Biography of Reverend Mary Augusta Safford, 1851-1927

By Jake Stepansky, Harvard University, Cambridge, Mass.

President, Iowa Association of Unitarian Churches; President, Iowa Equal Suffrage Association; President, Florida Equal Suffrage Association; Board of National Women's Suffrage Association.

Reverend Mary Augusta Safford was born near Quincy, Illinois on December 23, 1851 to Stephen Farrar Safford and Louisa (Hunt) Safford. She never married and had no children. She had one older brother: George Benjamin Safford. Mary A. Safford attended the University of Iowa in 1868, but left after one year due to health and family concerns. Safford died on October 25, 1927 at the age of 75 in Orlando, Florida. She was buried at Oakwood Cemetery in Hamilton, Illinois.

Mary Safford was an influential member of the Unitarian church, serving for over thirty years as a minister at congregations in Illinois and Iowa. Safford's partnership with Eleanor Elizabeth Gordon, which began as a childhood friendship, quickly developed into a professional and religious one. In time, Unitarian reverend Oscar Clute would encourage the pair to found a church in their hometown of Hamilton, Illinois; they would later move on to work in ministries in Humboldt, Illinois and Sioux City, Iowa.

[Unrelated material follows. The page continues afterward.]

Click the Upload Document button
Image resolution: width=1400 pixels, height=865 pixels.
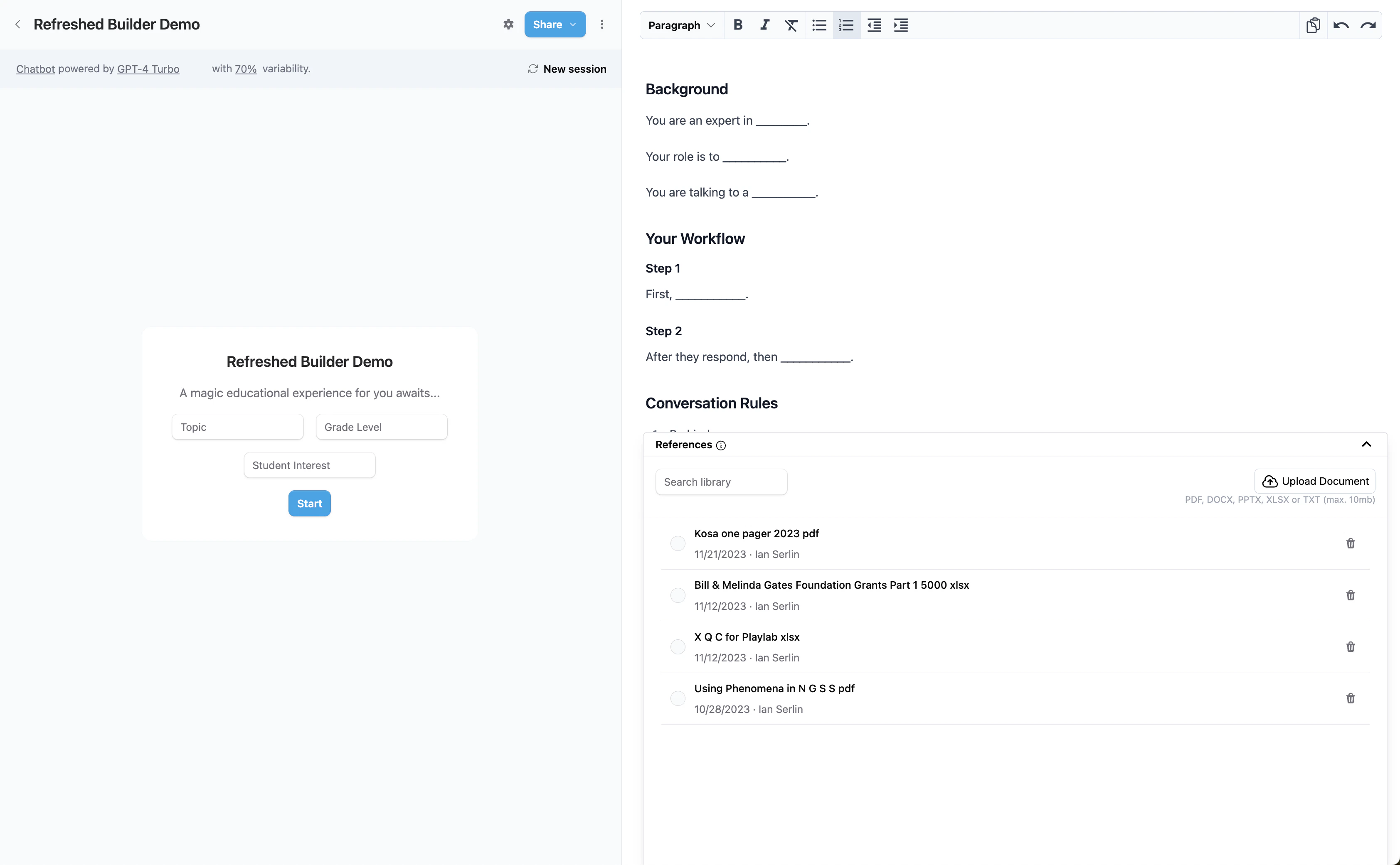pyautogui.click(x=1315, y=481)
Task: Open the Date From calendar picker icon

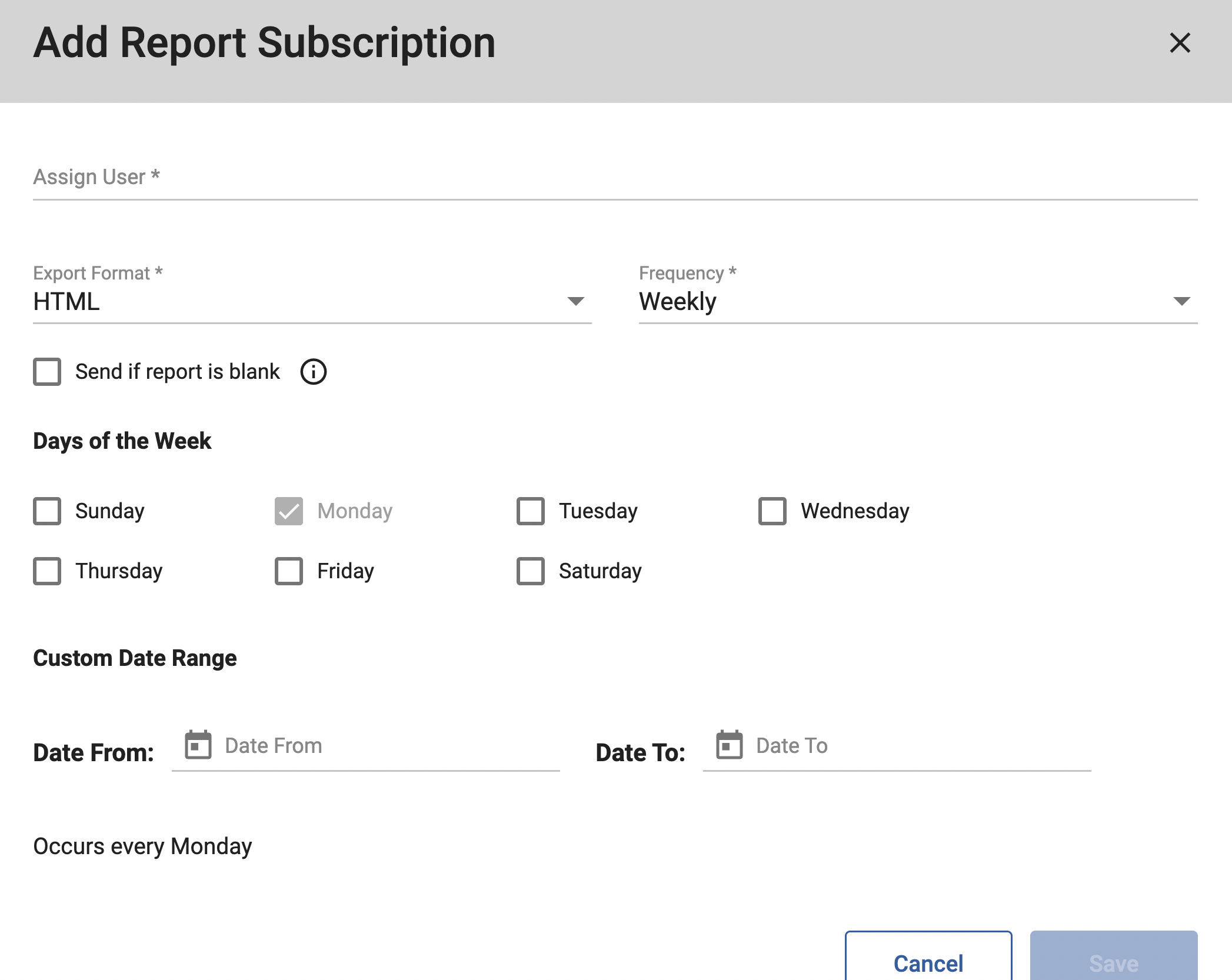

Safford was an outspoken advocate for the presence and representation of women in the clergy. Safford traveled to London in a pulpit exchange with Reverend Gertrude von Petzoid. The Des Moines Register reprinted an article from The Chronicle, a British newspaper, which indicated that "a woman in the pulpit has not been seen or heard by many people in London, and for that reason the sermon yesterday by the Reverend Mary Safford was curious and interesting." In a separate article, published in 1921, Safford acknowledged that "in the eighties I was an unprecedented peculiarity, and today the pastor of the historic London temple, England, is Miss Maude Roydon."

Safford's influence was particularly notable during her eleven-year tenure as the pastor of the Des Moines Unitarian Church. Safford was frequently cited and quoted in the Des Moines Register for her tireless work not only as a pastor, but as the president of several influential organizations campaigning for suffrage and equality. These included: the Iowa Association of Unitarian Churches; the Iowa Equal Suffrage Association, and the Florida Equal Suffrage Association. In a letter of obituary in the Register, Safford praised suffragist Hannah Miles Le Compte of Corydon, IA for "devotion to the ideal good which makes life grandly worth the living." Safford fought to support the election of government representatives who would support suffrage; she preferred to change public opinion through preaching and advocacy rather than by making herself an abundantly publicized and politicized figure in the public eye.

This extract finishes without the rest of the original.